Unions jump on new IR laws to boost aged care pay

Australian Financial Review, 6 December 2022

Aged care unions will use the Albanese government’s new industrial relations laws to bolster their push for pay rises of up to 25 per cent for 300,000 direct care workers.

The Health Services Union and the Australian Nursing and Midwifery Federation have flagged with the Fair Work Commission they will use new overarching gender equity and job security objectives, introduced by the Secure Jobs, Better Pay laws passed last week, to bolster their case for higher pay in the sector.

The unions have also called on the federal government, which has pledged to fully fund any pay rise decided by the commission, to declare its position on how the new laws will affect the wage case.

The move to bring gender equity considerations into the case could add to what is already an estimated $1.9 billion annual wage bill for the largely feminised workforce, even as unions continue to pursue wage rises based on increased skill requirements.

HSU national president Gerard Hayes said the new provisions would be a “critical” addition to its case to lift pay by 25 per cent to up to $28 an hour.

“For too long, aged care has relied on a workforce of underpaid, insecurely employed women,” he said.

“These provisions are a critical step forward, and we intend using them to bolster the work value case we launched in the Fair Work Commission.”

The commission has already approved a 15 per cent interim pay rise for carers over a yet-to-be determined period of time, which experts estimate will cost the government an extra $1.9 billion a year.

However, the commission has still left open the need for further pay rises for carers as well as increases for other sector staff such as catering.

In correspondence to the Fair Work Commission on Tuesday, the ANMF said new award objectives that refer “to improving access to secure work and to the need to achieve gender equity in the workplace” were all relevant to the case.

The laws require the FWC to do this by “ensuring equal remuneration for work of equal or comparable value, eliminating gender-based undervaluation of work and providing workplace conditions that facilitate women’s full economic participation”.

The ANMF is also arguing the new laws are relevant to determine how the interim 15 per cent increase is phased in.

Under the new rules, the FWC must ensure work value cases are “free of assumptions based on gender and must include considerations of whether historically the work being assessed has been undervalued because of such assumptions”.

In handing down the 15 per cent interim increase, the FWC accepted as “a general proposition, work in feminised industries, including care work, has been historically undervalued and that the reason for that undervaluation is likely to be gender-based”.
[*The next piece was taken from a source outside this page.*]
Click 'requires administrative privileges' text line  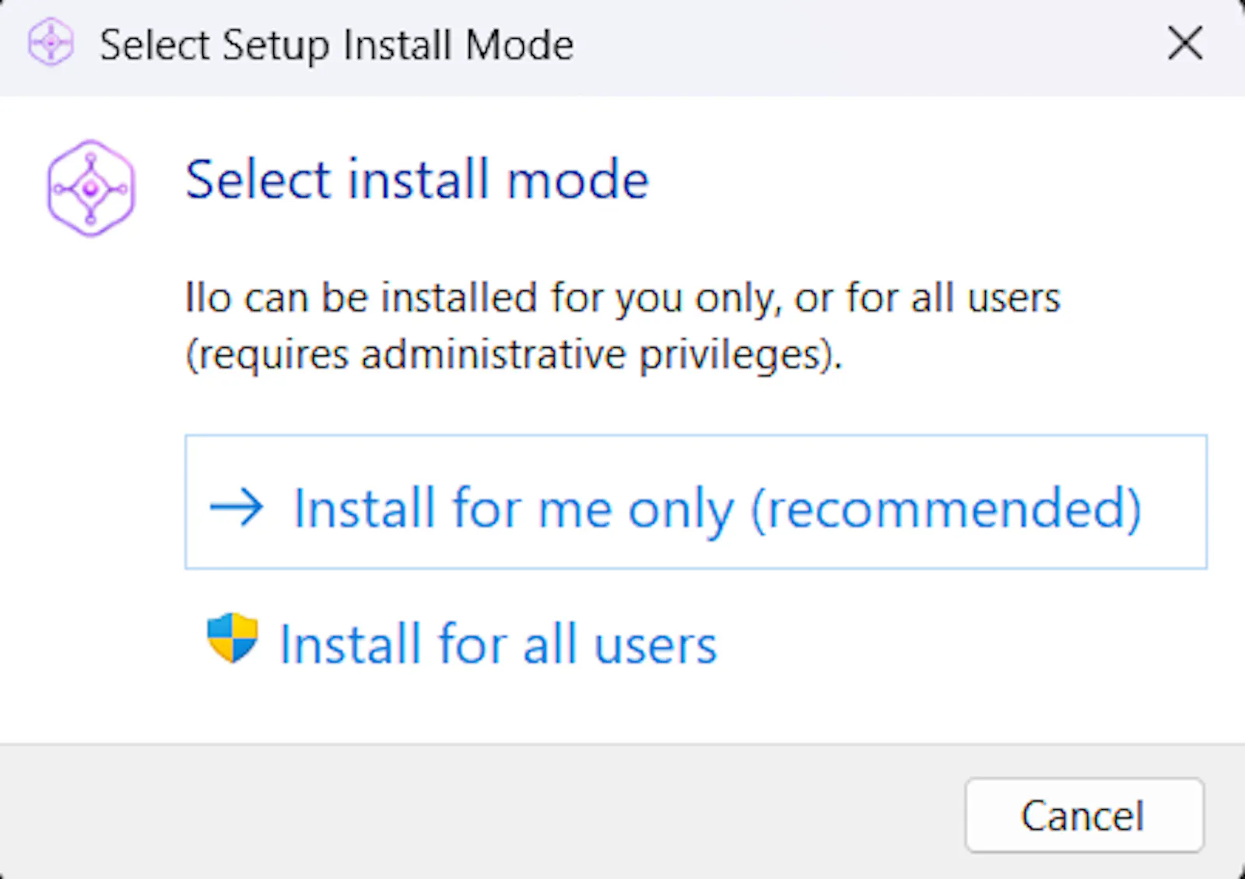pos(514,355)
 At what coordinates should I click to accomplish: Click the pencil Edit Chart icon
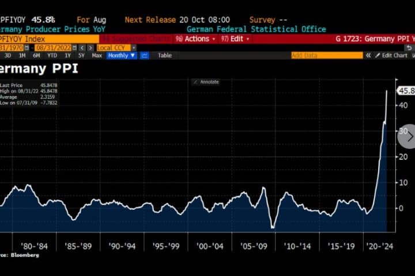click(378, 55)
However, it based its increase on work value principles as unions struggled to utilise the previous equal pay legislation to garner pay rises.

The ANMF is pushing for the FWC to direct the government to make further submissions on the new objectives as well as any other new laws that might be relevant.

“In the event the Commonwealth requires some short further time to address these additional matters, without disturbing the rest of the existing program, ANMF would not be opposed to that course.”

A spokesman for the Department of Employment and Workplace Relations confirmed the federal government will make a further submission in the case on December 16.

“When the Secure Jobs, Better Pay Bill receives royal assent, which is anticipated in the near future, its amendments will apply to all matters including those currently on foot,” the spokesman said.

Aged care operators have largely supported high pay rises as a way to boost attraction and retention of staff in the face of skill shortages on the condition the increases are fully funded.